When the following exception is triggered, we noticed that the memory will not be released after this query end. In this case, after many such queries, the memory is used up.
if (result.size() != k) throw std::runtime_error( "Cannot return the results in a contigious 2D array. Probably ef or M is too small");
Versions
ChromaV0.5.13
Relevant log output
No response
@SarielMa, thanks for reporting this. Need to do a bit more digging whether the leak (if existing) happens in the pybind11 or in the python code.
Hey @SarielMa! Can you share more information on your setup? Are you running this on a Windows machine by chance?
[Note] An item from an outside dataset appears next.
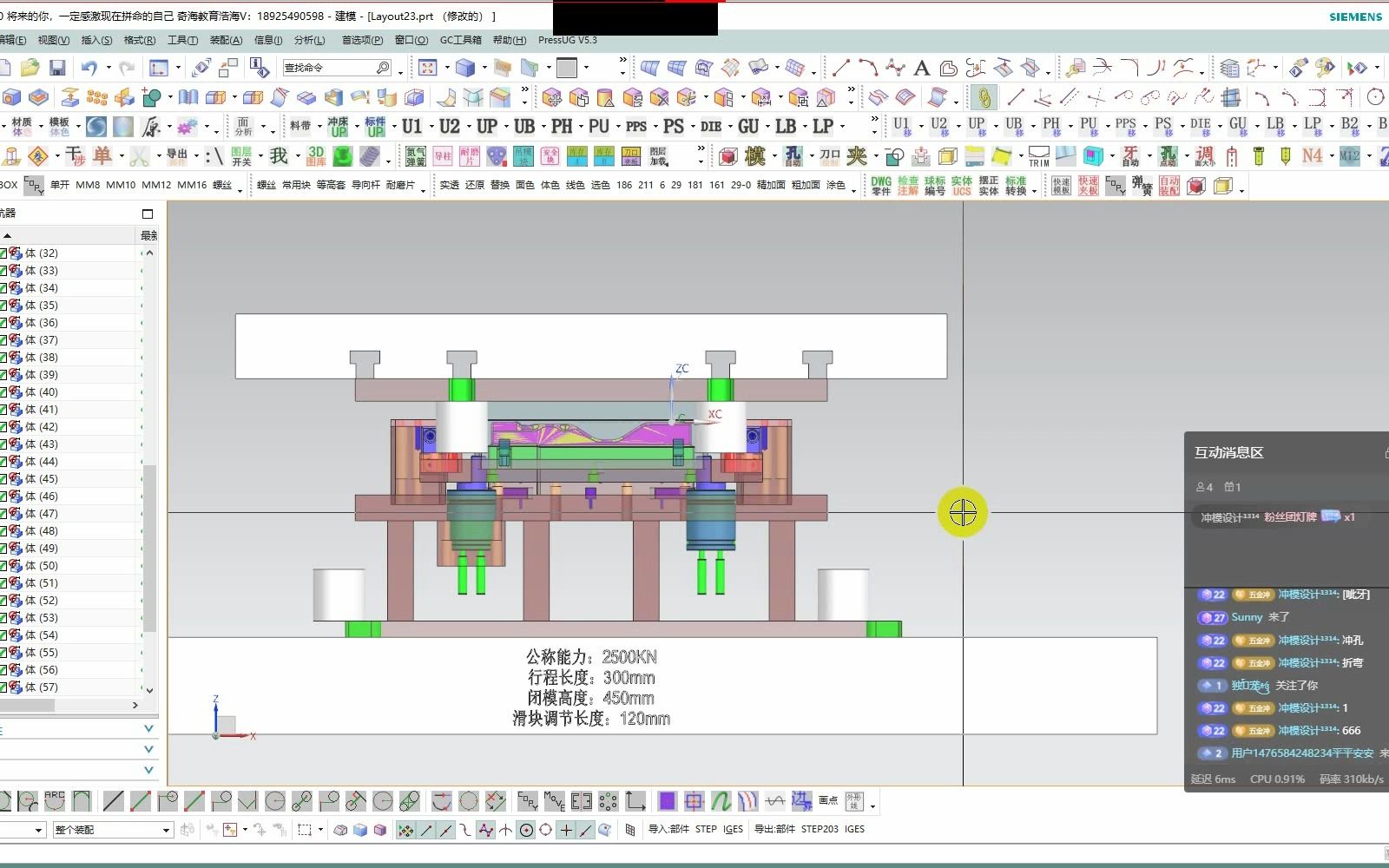Click the 快速夹板 quick clamp plate tool
This screenshot has width=1389, height=868.
click(x=1089, y=185)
hey @SarielMa, do you have an observation as to how long it takes for the memory to be consumed? e.g. time or number of queries?
I can demonstrably show that, indeed the hnsw lib has a memory leak when an exception is thrown. Here's the call stack sequence:
- allocate result - https://github.com/chroma-core/hnswlib/blob/1aaa5e12320d0bf39844d4fb4fd9504c272c44e2/python_bindings/bindings.cpp#L689-L690
- start parallel execution for each item in the query (most of the time this is just 1)
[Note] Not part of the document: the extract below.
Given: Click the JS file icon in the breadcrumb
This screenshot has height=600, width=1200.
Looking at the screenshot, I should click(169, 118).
- wait for threads to complete (https://github.com/chroma-core/hnswlib/blob/1aaa5e12320d0bf39844d4fb4fd9504c272c44e2/python_bindings/bindings.cpp#L76)
- check for exceptions - if found rethrow it (https://github.com/chroma-core/hnswlib/blob/1aaa5e12320d0bf39844d4fb4fd9504c272c44e2/python_bindings/bindings.cpp#L80)
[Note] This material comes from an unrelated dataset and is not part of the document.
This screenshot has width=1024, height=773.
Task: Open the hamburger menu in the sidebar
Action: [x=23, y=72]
- function exits without ever registering the
py::capsulefree callbacks - https://github.com/chroma-core/hnswlib/blob/1aaa5e12320d0bf39844d4fb4fd9504c272c44e2/python_bindings/bindings.cpp#L735-L738
here's some python code to reproduce exactly the error you encounter and once we find the right embedding to reproduce it with we spam query and printout some stats. Note that this runs for very long time (adjust the x loop):
import gc
import uuid
import tracemalloc
import chromadb
import numpy as np
import psutil
tracemalloc.start()
np.random.seed(42)
process = psutil.Process()
data = np.random.uniform(-1, 1, (1000, 500, 384))
client = chromadb.PersistentClient("contiguous2d")
# client = chromadb.HttpClient()
collection = client.get_or_create_collection("test_collection")
for i in range(data.shape[0]):
try:
print("Iteration: ", str(i))
gc.collect()
ids = [f"{uuid.uuid4()}" for i in range(data[i].shape[0])]
collection.add(ids=ids, embeddings=data[i])
random_embeddings = [data[i][np.random.choice(data[i].shape[0])].tolist()]
collection.query(query_embeddings=data[i], n_results=10)
collection.delete(ids=ids)
gc.collect()
except Exception as e:
print(e)
snapshot1 = tracemalloc.take_snapshot()
memory_info = process.memory_info()
# Print the memory usage
print(f"RSS: {memory_info.rss / (1024 ** 2):.2f} MB")
print(f"VMS: {memory_info.vms / (1024 ** 2):.2f} MB")
for x in range(100000):
try:
# print("leak check ",x)
collection.query(query_embeddings=data[i], n_results=500)
except Exception as e1:
# Get the memory info
continue
memory_info = process.memory_info()
# Print the memory usage
print(f"RSS: {memory_info.rss / (1024 ** 2):.2f} MB")
print(f"VMS: {memory_info.vms / (1024 ** 2):.2f} MB")
snapshot2 = tracemalloc.take_snapshot()
stats = snapshot2.compare_to(snapshot1, 'lineno')
for stat in stats[:20]: # Top 10 changes
print(stat)
raise e
RSS grows over time.
I've also created a sample cpp code to reproduce the conditions - https://gist.github.com/tazarov/71fe6f2e8d5947dde998e83ee9a57d0a
Overall yes there seems to be a leak when the exception is raised but the leak is quite small (120 bytes with defaults) for 99.99% of the cases. The following two criteria can affect the size of the leak:
- very large
n_results-kin the cpp binding - lots of queries
query_embeddings(orquery_texts) -rowsin the cpp binding
The most common case involves 1 single query embedding and default n_results=10. This results in 10 * 8 bytes (on 64bit) for labeltype which is size_t and 10 * 4 bytes for dist_t which is float totaling 120 bytes per exception per query.